The areas to avoid skimping in the athletic recruiting process

Where not to skimp in the athletic recruiting processThere is no doubt that money is a factor in the athletic recruiting process for everyone.  Some families have more than others and that affords them the luxury of going on unofficial visits at the drop of a hat.  Others struggle to get outside of their hometown because of a lack of transportation options.  This happens all time unfortunately.

And while I have talked about different ways to save money throughout the recruiting process overall, there are also a few areas that you should skimp on when trying to get a scholarship offer.  I have come up with five areas that are worth investing in to help you overall with the recruiting process.

1.) A Recruiting Highlight Video
If your budget is as tight as it gets for the football recruiting process and there was one place I would say you need to make sure you have a quality product, it is the recruiting highlight video.  This video is absolutely vital to get your foot in the door with college coaches and for them to get taste of your abilities.  If you have a thousand dollar budget total, spending $400 at a place like can get you the recruiting highlight tape that will showcase your skills for college coaches.  Then you still have enough money left over for camps and visits.

2.) As many unofficial visits as possible
I hate to bring you back to my glory days when I played athletics but because of our lack of vehicles that could travel far, I only ended up making one college visits.  Shockingly, this was the school I ended up attending and played at over the following four years.  But if I had a chance to do it again, I would have tried to figure out a way to get to more schools.  I am not talking about unofficial visits across the country where you need to fly.  I am talking about in-state visits to schools at all levels (Division I, I-AA, II, III, NAIA, and even Junior College) that you can drive to.  The reason is that you want to get a taste of what all these schools can offer you overall.  And while the Internet is great for finding some information, a visit to the school is priceless to see what kind of feeling the place gives you.

3.) Phone time with college coaches
If you have a son that is a sought after football recruit who is getting call after call in the football recruiting process, find a way to bump up the phone minutes for the month.  The last thing you want to do is limit your son and their exposure to these coaches.  The more that call, the better even if the phone bill will be a little higher (hopefully not a great deal higher).  So call your phone provider because it may be your son’s cell phone getting the calls from coaches.

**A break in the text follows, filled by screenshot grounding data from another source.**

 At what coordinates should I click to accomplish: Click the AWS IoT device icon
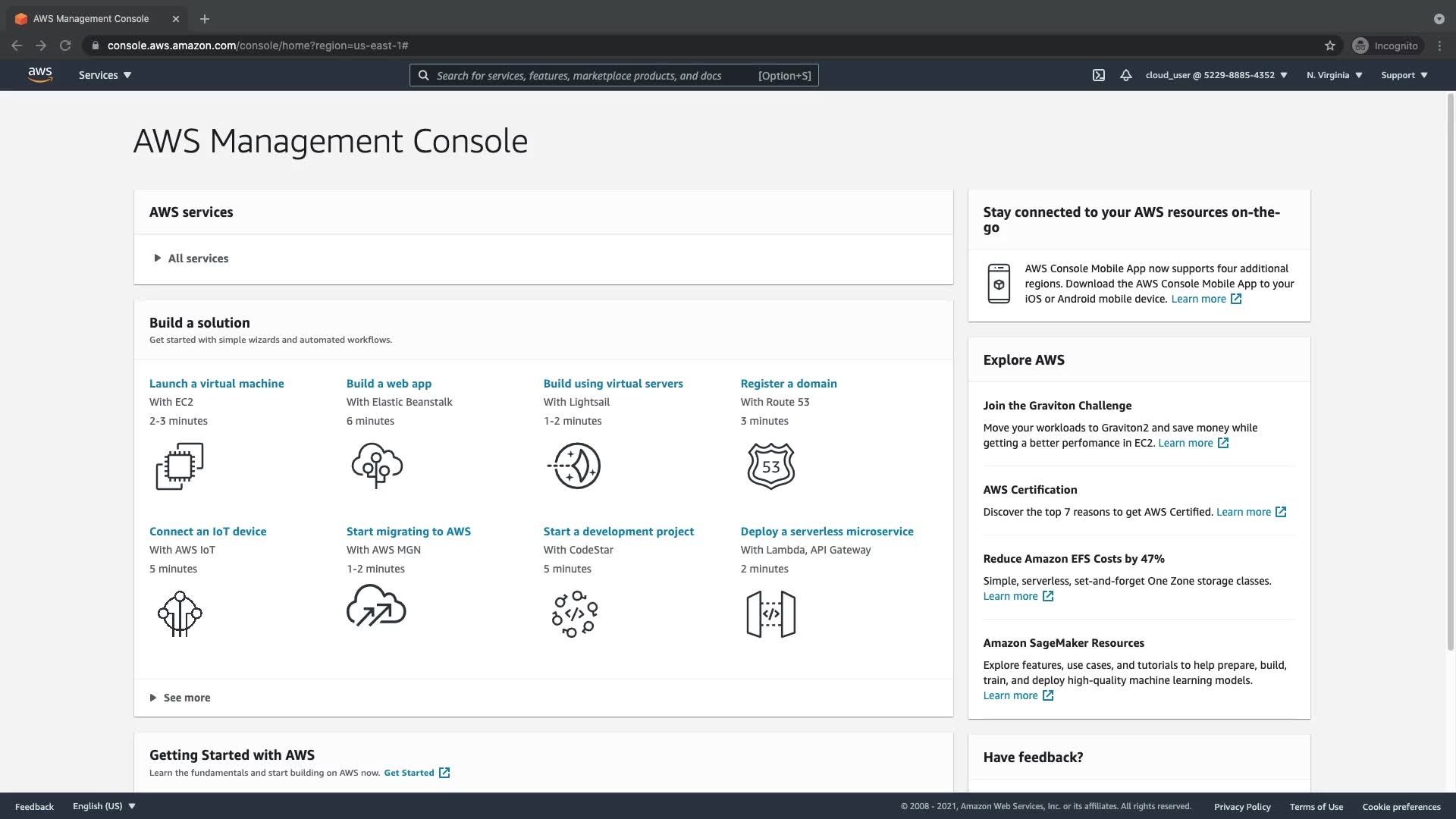coord(180,613)
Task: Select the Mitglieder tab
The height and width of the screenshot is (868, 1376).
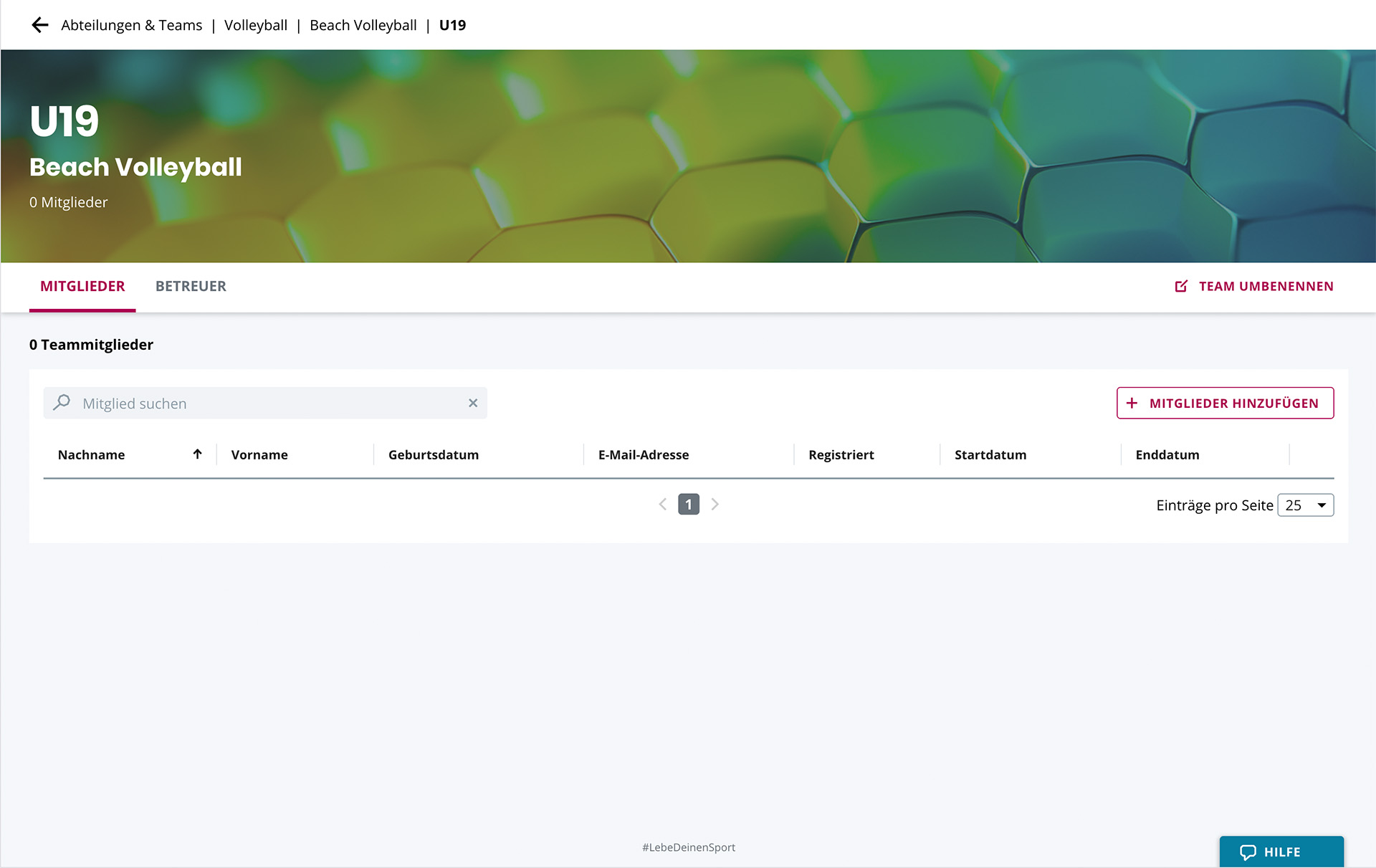Action: [82, 286]
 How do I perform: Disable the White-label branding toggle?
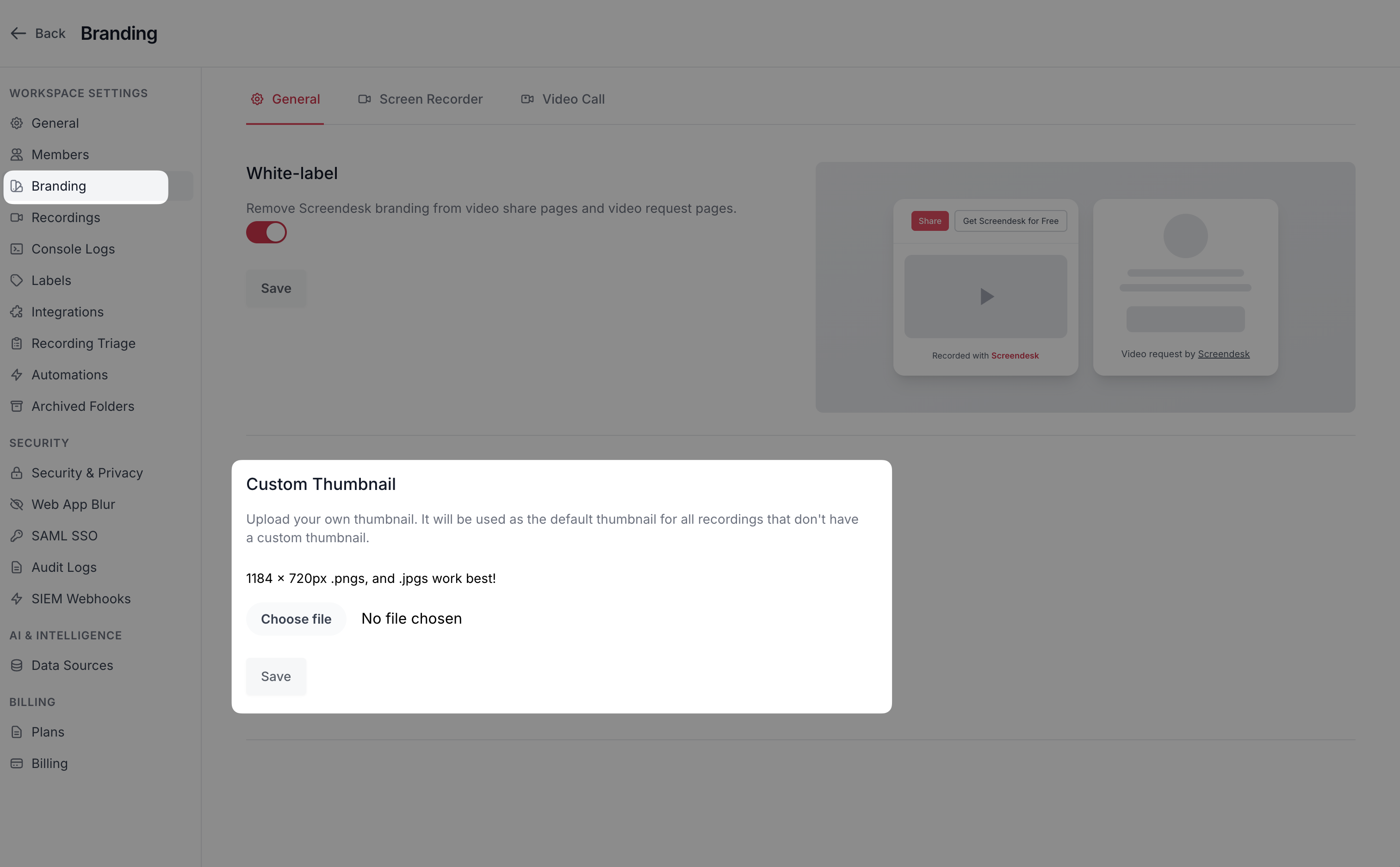click(266, 232)
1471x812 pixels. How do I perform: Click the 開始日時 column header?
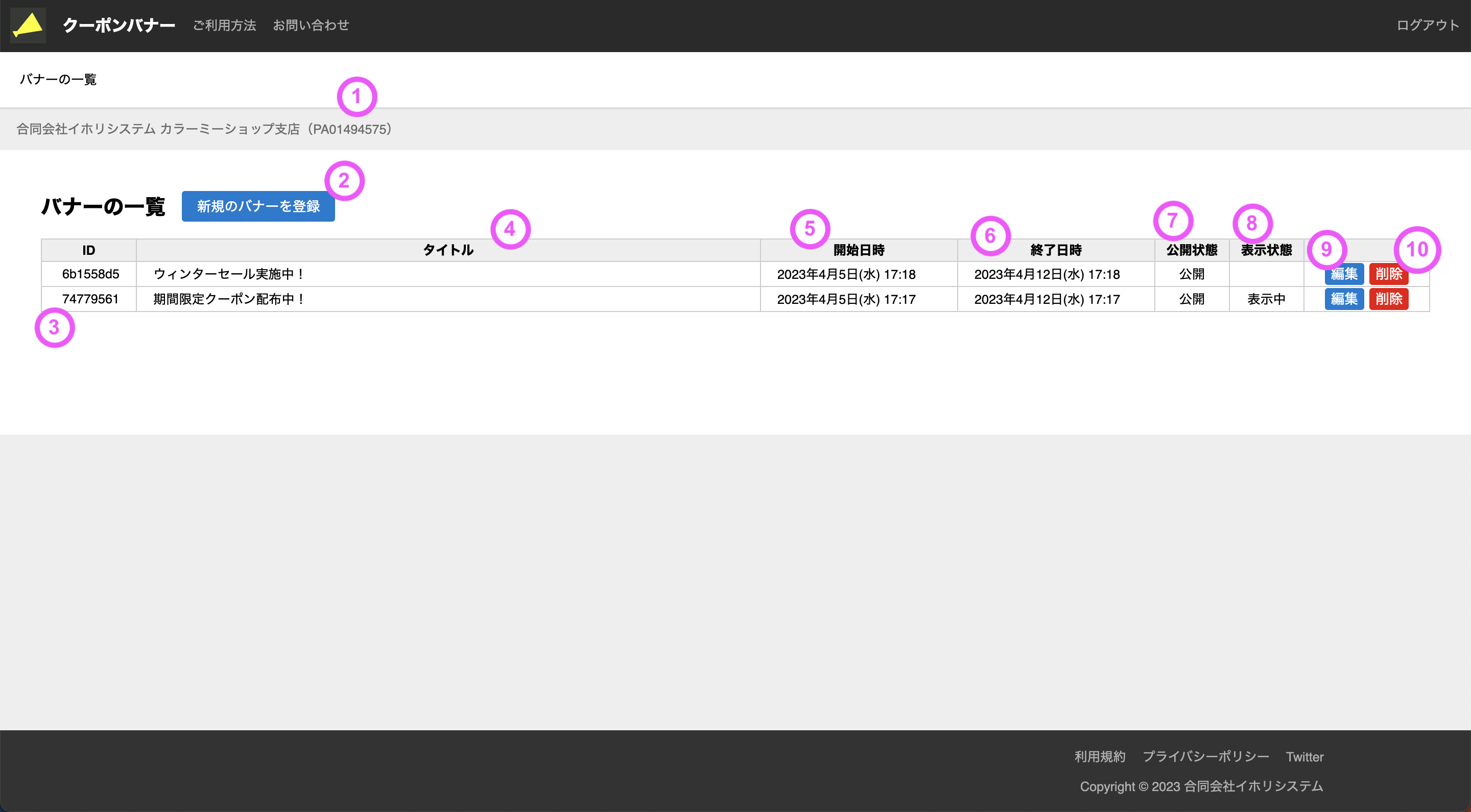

4.) Summer college camps (football)/AAU team (basketball)
Very rarely does a basketball player end up getting a Division I scholarship without playing AAU basketball.  It unfortunately just works that way and there is not a lot you can do about it.  What that means is it is important to get on a good team, even if you have to pay a little money out of pocket.  Not all teams are sponsored so your money will help pay for tournaments.  As for the summer camps, it is vital to at least get to a few one day camps (turn them into your own one day camps) so the college coaches can get a taste of your ability.  If they don’t think you are good enough at the camps, then you can move on and look at other schools that think you are good enough for a scholarship offer.

5.) Time for research
Parents and kids need to invest the time into researching schools that fit them and marketing themselves to those same programs.  Everyone might want to play at USC but what if a school like Florida Atlantic has the location you want, the major you are looking for, and success in athletics as well?  The big name schools are not always the best option so pour some time into the process and research programs as much as possible.